**Provided data:**
"""
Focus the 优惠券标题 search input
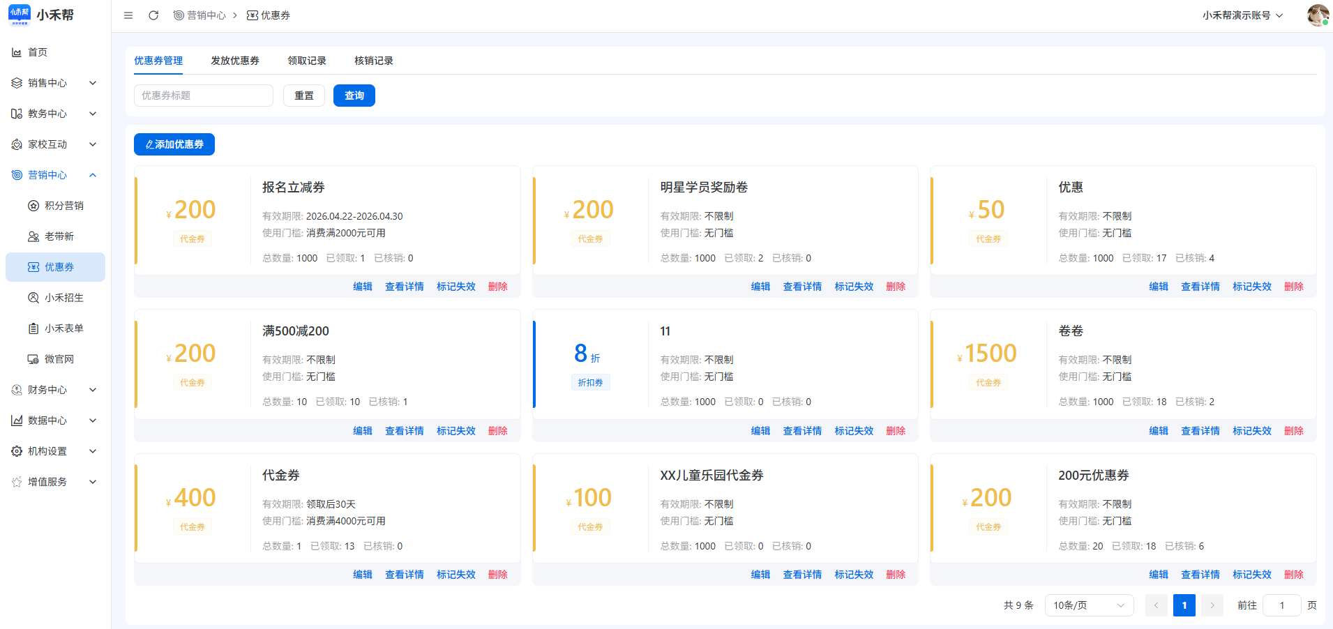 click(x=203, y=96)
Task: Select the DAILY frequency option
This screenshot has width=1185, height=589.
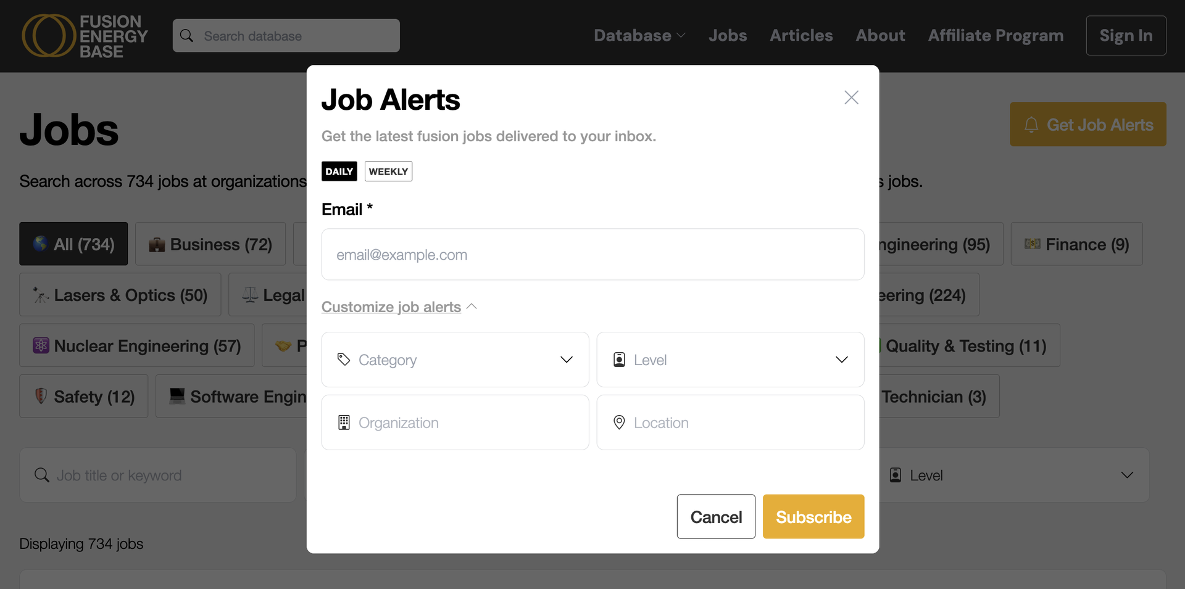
"""
"""
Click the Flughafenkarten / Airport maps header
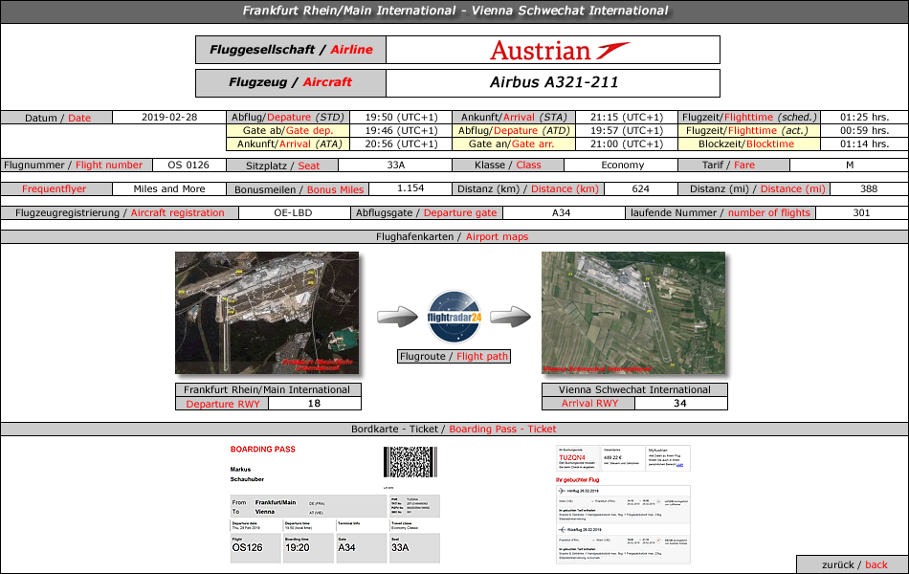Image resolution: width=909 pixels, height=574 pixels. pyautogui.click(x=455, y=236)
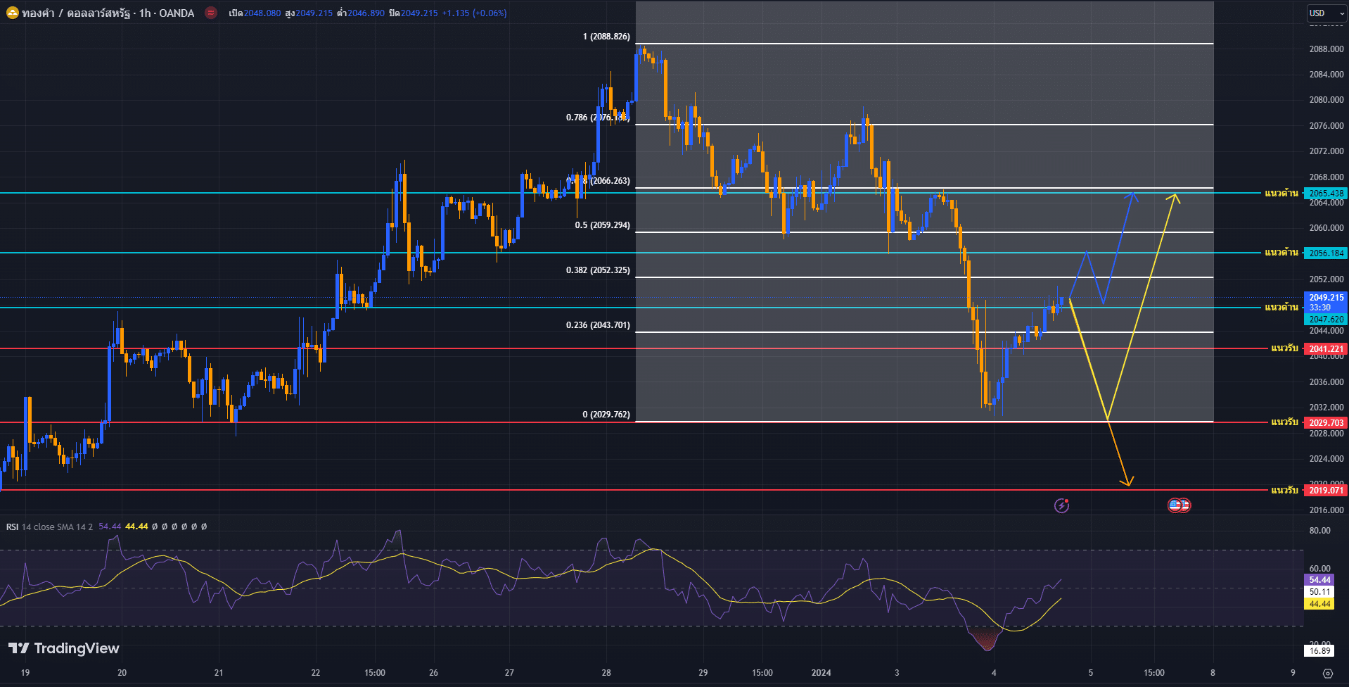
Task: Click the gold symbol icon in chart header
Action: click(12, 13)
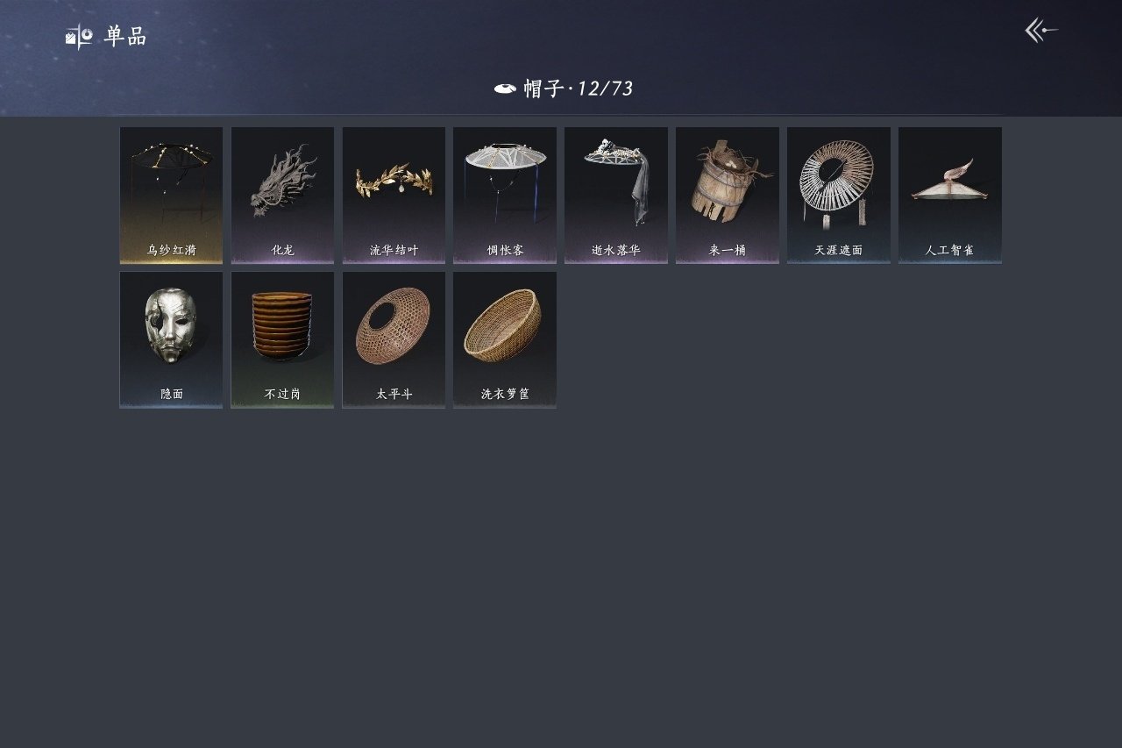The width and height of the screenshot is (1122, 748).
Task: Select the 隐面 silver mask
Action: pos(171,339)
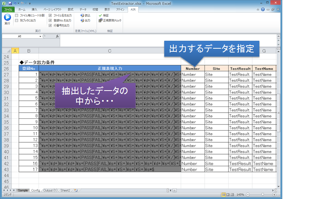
"""
"""
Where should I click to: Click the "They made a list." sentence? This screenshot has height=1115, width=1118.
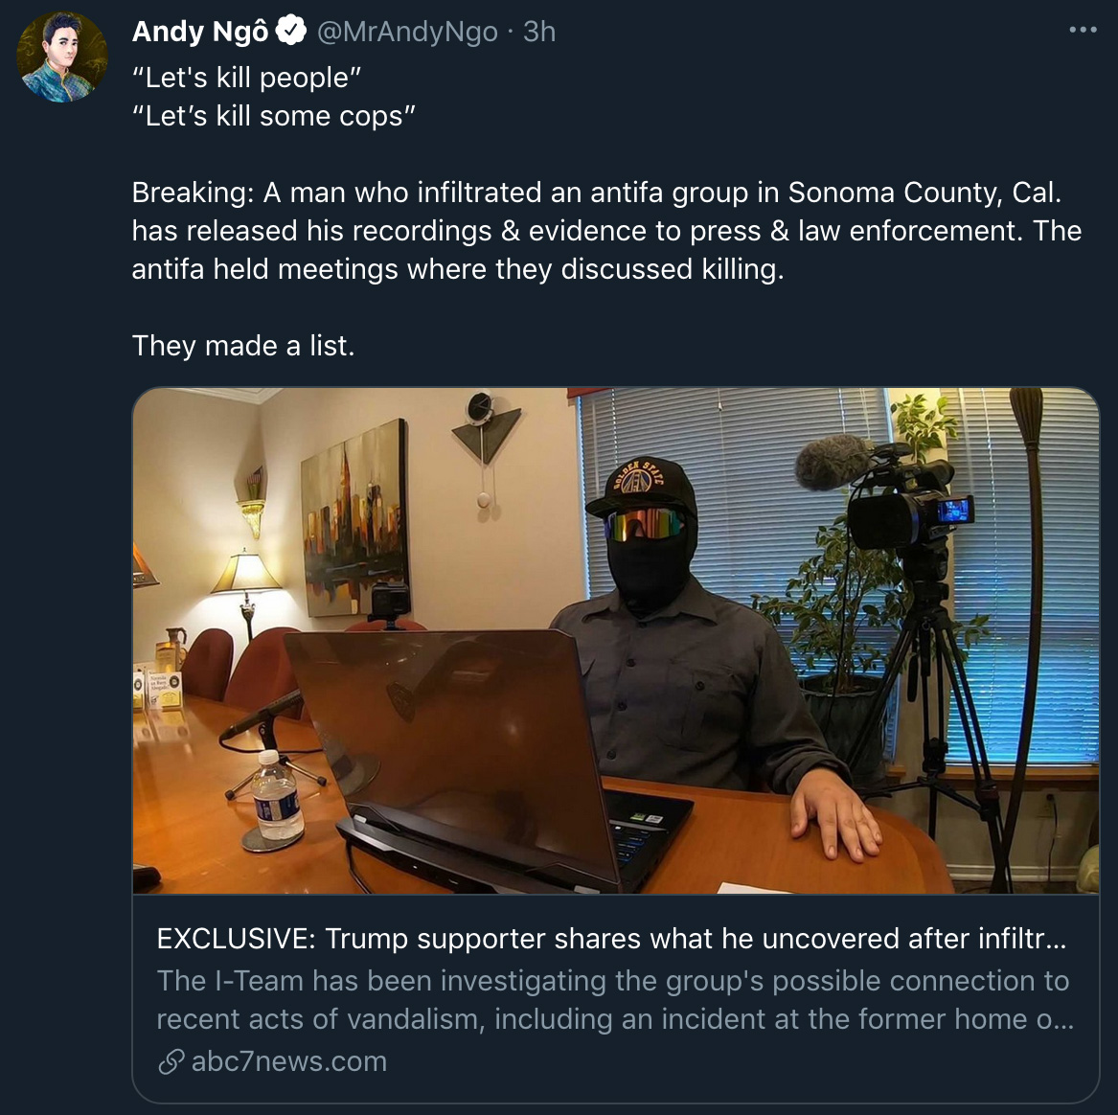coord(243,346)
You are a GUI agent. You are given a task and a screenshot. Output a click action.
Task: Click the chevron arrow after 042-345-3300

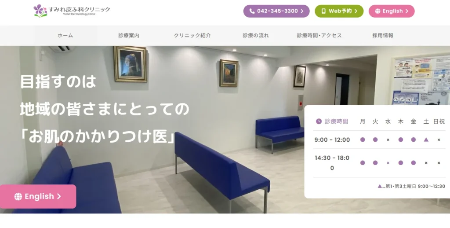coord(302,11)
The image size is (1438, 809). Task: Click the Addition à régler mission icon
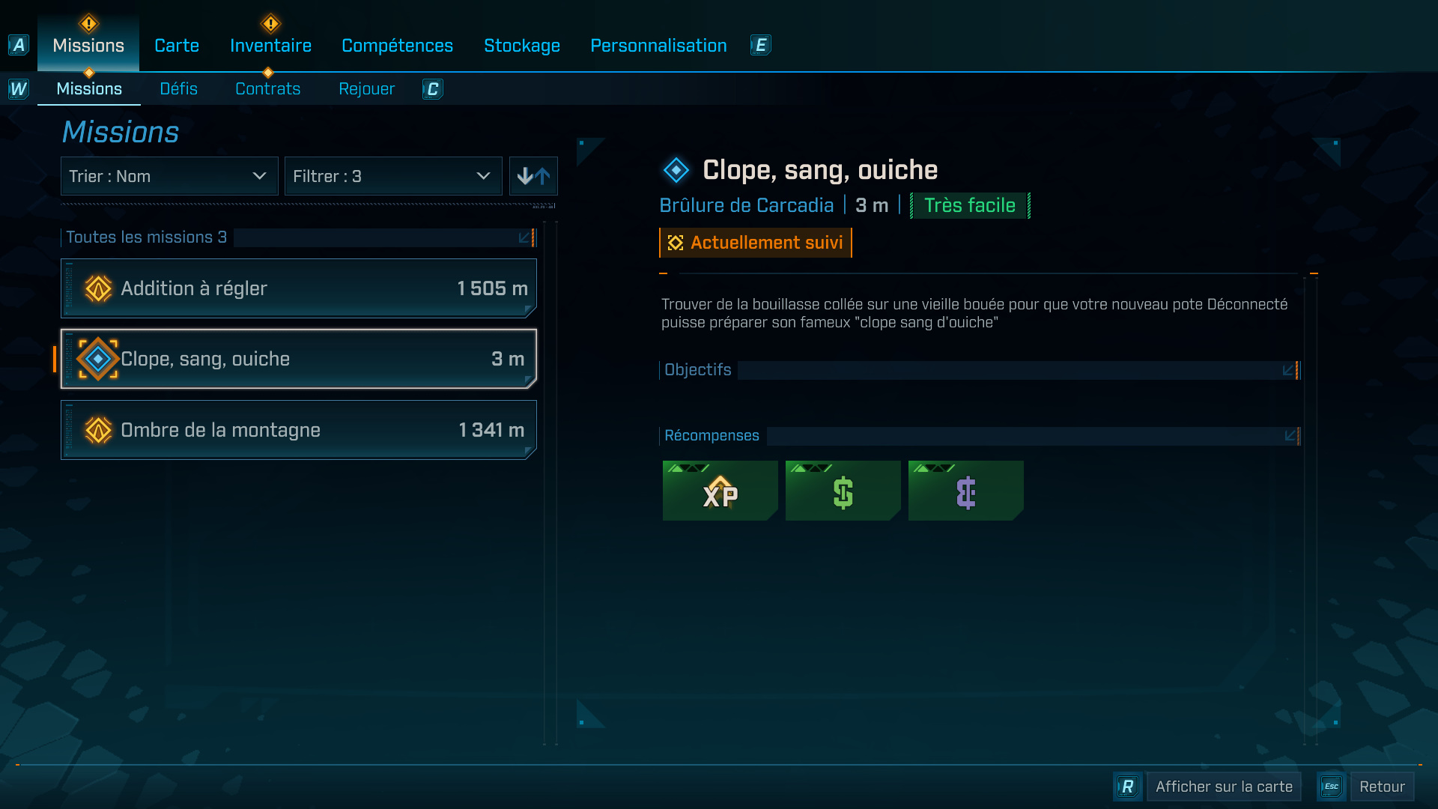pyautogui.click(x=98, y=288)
"""
Extract, without any images, the part of the material above that opens with the line containing "Focus the 优惠券标题 search input" and closes with the line containing "This screenshot has width=1185, height=589.", both lines included.

Focus the 优惠券标题 search input
 click(x=203, y=96)
Task: Select the DAILY frequency option
This screenshot has width=1185, height=589.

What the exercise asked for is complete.